(Stored dataset items)
*** Begin section ***
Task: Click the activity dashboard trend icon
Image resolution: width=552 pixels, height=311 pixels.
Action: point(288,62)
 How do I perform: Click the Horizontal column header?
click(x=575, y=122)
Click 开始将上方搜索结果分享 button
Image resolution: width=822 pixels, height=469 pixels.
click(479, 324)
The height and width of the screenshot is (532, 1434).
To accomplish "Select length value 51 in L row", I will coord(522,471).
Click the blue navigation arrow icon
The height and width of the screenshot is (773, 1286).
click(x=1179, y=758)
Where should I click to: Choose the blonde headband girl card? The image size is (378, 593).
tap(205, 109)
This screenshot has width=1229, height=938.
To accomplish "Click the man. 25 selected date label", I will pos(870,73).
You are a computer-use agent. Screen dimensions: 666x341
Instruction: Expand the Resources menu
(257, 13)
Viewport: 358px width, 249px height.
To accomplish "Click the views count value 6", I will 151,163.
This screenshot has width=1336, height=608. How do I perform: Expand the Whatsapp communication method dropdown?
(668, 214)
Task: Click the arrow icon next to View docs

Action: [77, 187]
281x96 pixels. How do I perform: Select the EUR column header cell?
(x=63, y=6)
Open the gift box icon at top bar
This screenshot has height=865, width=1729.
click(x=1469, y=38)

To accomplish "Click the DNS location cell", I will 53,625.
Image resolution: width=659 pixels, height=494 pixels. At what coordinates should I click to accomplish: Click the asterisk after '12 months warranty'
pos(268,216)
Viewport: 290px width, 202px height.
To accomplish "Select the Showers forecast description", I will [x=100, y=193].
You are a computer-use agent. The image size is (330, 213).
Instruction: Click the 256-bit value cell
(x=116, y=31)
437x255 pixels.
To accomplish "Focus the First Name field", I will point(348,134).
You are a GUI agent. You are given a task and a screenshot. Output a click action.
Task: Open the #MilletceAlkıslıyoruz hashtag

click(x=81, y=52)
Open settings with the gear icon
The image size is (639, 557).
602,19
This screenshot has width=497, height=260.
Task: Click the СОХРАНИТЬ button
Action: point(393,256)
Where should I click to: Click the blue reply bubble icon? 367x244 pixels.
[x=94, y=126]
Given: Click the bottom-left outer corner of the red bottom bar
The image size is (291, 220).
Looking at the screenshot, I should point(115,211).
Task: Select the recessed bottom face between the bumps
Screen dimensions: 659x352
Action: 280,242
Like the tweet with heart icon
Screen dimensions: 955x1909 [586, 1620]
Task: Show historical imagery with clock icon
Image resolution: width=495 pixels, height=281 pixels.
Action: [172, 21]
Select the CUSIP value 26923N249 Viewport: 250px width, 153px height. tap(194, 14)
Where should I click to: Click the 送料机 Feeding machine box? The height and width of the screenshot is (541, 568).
*** End section ***
What the task asks — The answer must be a word-for-word reproduction of every record above.

Response box —
Task: Click the activity dashboard trend icon
Image resolution: width=552 pixels, height=311 pixels.
Action: point(288,62)
 How do I perform: Click the Horizontal column header?
click(x=575, y=122)
Click 开始将上方搜索结果分享 button
Image resolution: width=822 pixels, height=469 pixels.
click(479, 324)
The height and width of the screenshot is (532, 1434).
To accomplish "Select length value 51 in L row", I will coord(522,471).
Click the blue navigation arrow icon
The height and width of the screenshot is (773, 1286).
click(x=1179, y=758)
Where should I click to: Choose the blonde headband girl card? The image size is (378, 593).
tap(205, 109)
This screenshot has width=1229, height=938.
To accomplish "Click the man. 25 selected date label", I will pos(870,73).
You are a computer-use agent. Screen dimensions: 666x341
Instruction: Expand the Resources menu
(257, 13)
Viewport: 358px width, 249px height.
To accomplish "Click the views count value 6", I will 151,163.
This screenshot has width=1336, height=608. How do I perform: Expand the Whatsapp communication method dropdown?
(668, 214)
Task: Click the arrow icon next to View docs

Action: [77, 187]
281x96 pixels. How do I perform: Select the EUR column header cell?
(x=63, y=6)
Open the gift box icon at top bar
This screenshot has height=865, width=1729.
click(x=1469, y=38)

To accomplish "Click the DNS location cell", I will 53,625.
Image resolution: width=659 pixels, height=494 pixels. At what coordinates should I click to accomplish: Click the asterisk after '12 months warranty'
pos(268,216)
Viewport: 290px width, 202px height.
To accomplish "Select the Showers forecast description", I will [x=100, y=193].
You are a computer-use agent. The image size is (330, 213).
Instruction: Click the 256-bit value cell
(x=116, y=31)
437x255 pixels.
To accomplish "Focus the First Name field", I will point(348,134).
You are a GUI agent. You are given a task and a screenshot. Output a click action.
Task: Open the #MilletceAlkıslıyoruz hashtag

click(x=81, y=52)
Open settings with the gear icon
The image size is (639, 557).
602,19
This screenshot has width=497, height=260.
Task: Click the СОХРАНИТЬ button
Action: point(393,256)
Where should I click to: Click the blue reply bubble icon? 367x244 pixels.
[x=94, y=126]
Given: Click the bottom-left outer corner of the red bottom bar
The image size is (291, 220).
Looking at the screenshot, I should point(115,211).
Task: Select the recessed bottom face between the bumps
Screen dimensions: 659x352
Action: 280,242
Like the tweet with heart icon
Screen dimensions: 955x1909 [586, 1620]
Task: Show historical imagery with clock icon
Image resolution: width=495 pixels, height=281 pixels.
Action: [172, 21]
Select the CUSIP value 26923N249 Viewport: 250px width, 153px height. tap(194, 14)
Where should I click to: Click the 送料机 Feeding machine box? The height and width of the screenshot is (541, 568).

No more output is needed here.